Being needed, physically and emotionally, by someone can wear anyone down pretty quickly.
The constant need to touch, hold, reinforce, love, care and nurture someone even when you can’t stand the sight of them at the moment take a toll on you day in and day out.
Welcome to motherhood.
Motherhood is wearing me down at the very same moment it has given me life.
Being a mom is everything I’ve dreamed of and more. I love being a mom, but I am drained, feeling worn out and a little empty lately.
I have a bright, fun loving and adventurous 3 year old that quite literally never stops except to sleep and an almost 2 year old that is sweet, kind, loving and very strong willed.
As the rain moved in on us yesterday and prevented us from going outside to burn some energy, I sat on the couch with the two of them snuggled up to me. “This is nice..” I thought.
But it lasted for exactly 11 minutes. Eleven minutes, that’s it.
Then as soon as one started moving the other started. Next I was being climbed on and touched all over. I went over to the chair where there was no room to be climbed on or snuggled up against. It was a chair for one person and maybe a baby, but ther really wasn’t room for a toddler. That was my thought, but it didn’t work.
As my chair was being rocked for me and my feet stomped on, I told them “mommy just needs to sit alone. No touching right now. Let’s just watch the show.”

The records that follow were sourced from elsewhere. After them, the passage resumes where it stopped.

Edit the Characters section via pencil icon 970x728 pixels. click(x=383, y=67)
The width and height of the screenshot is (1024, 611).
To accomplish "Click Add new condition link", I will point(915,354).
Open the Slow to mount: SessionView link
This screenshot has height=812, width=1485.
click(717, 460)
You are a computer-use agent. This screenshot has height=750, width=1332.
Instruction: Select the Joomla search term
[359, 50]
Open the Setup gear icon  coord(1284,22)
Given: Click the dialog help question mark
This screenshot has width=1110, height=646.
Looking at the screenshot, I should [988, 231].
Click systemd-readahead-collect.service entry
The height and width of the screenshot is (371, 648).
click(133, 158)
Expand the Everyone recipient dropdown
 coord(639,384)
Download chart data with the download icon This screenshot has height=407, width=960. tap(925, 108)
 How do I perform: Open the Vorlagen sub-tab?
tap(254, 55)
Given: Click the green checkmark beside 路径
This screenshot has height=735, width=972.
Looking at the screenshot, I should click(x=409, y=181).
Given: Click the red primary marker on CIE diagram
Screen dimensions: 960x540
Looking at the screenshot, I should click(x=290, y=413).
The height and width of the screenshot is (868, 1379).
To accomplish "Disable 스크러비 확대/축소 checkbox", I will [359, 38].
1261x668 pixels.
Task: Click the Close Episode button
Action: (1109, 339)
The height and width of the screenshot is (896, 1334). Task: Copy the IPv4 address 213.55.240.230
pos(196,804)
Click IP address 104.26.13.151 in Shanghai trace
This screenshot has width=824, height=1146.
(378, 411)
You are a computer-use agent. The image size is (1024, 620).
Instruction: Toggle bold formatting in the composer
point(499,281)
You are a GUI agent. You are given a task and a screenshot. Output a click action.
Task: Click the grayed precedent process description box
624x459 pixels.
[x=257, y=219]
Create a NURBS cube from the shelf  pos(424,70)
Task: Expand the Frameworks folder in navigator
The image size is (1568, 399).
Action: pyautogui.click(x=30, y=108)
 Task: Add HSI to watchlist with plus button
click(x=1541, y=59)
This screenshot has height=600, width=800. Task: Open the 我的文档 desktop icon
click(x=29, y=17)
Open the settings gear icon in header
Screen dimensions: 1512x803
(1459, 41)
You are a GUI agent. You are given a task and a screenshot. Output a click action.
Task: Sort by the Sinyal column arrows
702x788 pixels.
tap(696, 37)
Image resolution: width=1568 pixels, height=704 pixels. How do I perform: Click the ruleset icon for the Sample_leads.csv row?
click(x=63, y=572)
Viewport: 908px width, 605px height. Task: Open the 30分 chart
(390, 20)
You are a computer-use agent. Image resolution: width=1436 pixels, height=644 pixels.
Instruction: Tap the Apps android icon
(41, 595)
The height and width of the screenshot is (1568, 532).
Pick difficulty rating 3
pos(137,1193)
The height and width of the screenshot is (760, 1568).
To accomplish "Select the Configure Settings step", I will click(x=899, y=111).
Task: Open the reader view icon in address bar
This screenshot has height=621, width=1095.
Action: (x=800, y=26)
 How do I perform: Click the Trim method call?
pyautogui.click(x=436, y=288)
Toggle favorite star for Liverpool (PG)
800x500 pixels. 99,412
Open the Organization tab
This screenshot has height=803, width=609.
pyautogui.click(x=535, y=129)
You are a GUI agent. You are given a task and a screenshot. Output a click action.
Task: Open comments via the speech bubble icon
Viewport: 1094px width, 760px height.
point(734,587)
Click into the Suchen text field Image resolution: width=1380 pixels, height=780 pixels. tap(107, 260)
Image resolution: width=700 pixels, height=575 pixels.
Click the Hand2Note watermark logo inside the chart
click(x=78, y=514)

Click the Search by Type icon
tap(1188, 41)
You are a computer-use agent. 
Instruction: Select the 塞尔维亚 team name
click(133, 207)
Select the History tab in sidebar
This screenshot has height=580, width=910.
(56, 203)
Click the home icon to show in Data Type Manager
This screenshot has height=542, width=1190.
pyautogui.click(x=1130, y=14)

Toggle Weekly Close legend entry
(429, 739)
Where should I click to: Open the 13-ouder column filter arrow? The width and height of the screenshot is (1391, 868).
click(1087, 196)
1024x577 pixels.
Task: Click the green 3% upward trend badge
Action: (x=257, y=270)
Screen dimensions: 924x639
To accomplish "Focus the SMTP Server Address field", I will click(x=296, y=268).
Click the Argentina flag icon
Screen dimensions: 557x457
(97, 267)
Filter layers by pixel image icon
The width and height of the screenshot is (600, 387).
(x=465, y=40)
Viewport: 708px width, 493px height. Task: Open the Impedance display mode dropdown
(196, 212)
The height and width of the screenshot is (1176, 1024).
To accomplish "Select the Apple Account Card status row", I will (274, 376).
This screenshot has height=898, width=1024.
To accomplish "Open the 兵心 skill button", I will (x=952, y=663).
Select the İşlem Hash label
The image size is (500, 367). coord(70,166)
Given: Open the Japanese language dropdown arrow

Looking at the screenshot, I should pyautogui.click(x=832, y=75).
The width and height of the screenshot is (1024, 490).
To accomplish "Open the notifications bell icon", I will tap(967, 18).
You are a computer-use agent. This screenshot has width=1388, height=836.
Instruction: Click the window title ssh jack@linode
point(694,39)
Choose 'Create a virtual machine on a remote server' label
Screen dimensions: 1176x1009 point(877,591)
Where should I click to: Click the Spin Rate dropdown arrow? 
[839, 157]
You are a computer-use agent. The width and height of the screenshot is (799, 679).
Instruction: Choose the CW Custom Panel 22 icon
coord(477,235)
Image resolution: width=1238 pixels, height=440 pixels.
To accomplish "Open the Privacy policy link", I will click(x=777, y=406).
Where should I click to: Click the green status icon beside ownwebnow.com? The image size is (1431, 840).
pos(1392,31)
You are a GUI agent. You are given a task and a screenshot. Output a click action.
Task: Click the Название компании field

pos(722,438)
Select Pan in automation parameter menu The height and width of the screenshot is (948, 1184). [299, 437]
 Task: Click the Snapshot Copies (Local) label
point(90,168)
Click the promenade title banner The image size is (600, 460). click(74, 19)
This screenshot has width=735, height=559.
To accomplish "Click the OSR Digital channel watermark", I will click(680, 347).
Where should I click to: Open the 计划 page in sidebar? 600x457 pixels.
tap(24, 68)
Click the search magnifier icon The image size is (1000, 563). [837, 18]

That was met with a whimpering face, “I just want to snuggle with you because I love you, mommy.”
Of course you do and that is so sweet. So I convince myself I’m the one that is being grumpy, they just want a little affection.
I’m worn and I’m tired.
This morning I brought my 3 year old that has been up since 6 am to his gym class where he gets dropped off for 2 hours. I needed the break. He was already driving me a little batty this morning. So, I bring him in and he immediately starts crying, he doesn’t want me to leave. He proclaims that he only wants me and tells me that he doesn’t want me to leave and I was hurting his feelings.
I walked him in and gave him a big kiss and he started to weep. I assured him I would be waiting for him when class was over. I walked out with tears in my own eyes. I needed the two hours to get a few things done that were easier without a 3 year old in tow. He needed the two hours to run and play and socialize on this rainy day. We both needed the time.
But he said the only thing he needed was me. And then I left.
I’m worn and I’m full of guilt.
I sit in my office to try and to get some work down. I can hear my husband telling the kids to let me be so I can do some work. I hear their feet patter close to the door, I see them eyes peak in as they are trying to hide so I don’t see them. When I say “hi guys!” I’m met with a slew of questions of what they would like me to do with them. When I send them back out to Daddy, within minutes, I can hear them asking for me again.
I’m worn but I am wanted.
I’m worn because I am needed.
Mothers are worn because we are needed.
Parents are worn because we are needed.
They want us to take care of them. They need us to take care of them. Just us because they trust us. They have put all of their eggs in one basket because we have taught them that we will always take care of them, we will always love them.
We are wanted, we are needed. What an honor. What a burden.
I would choose that burden any day to get to love my babies, but I also need some moments to breathe by myself. A moment to just be. I moment to brush off some of the dust. A moment to renew myself for them.
Knowing you are wanted and needed makes it all that more important to be a little selfish and take time for yourself, too.
Put on headphones, give them a big hug and kiss promising you will come back or enforce that you need your space in any given moment. Do it for you. Give yourself the space or time you need…in the end you’re doing it for them.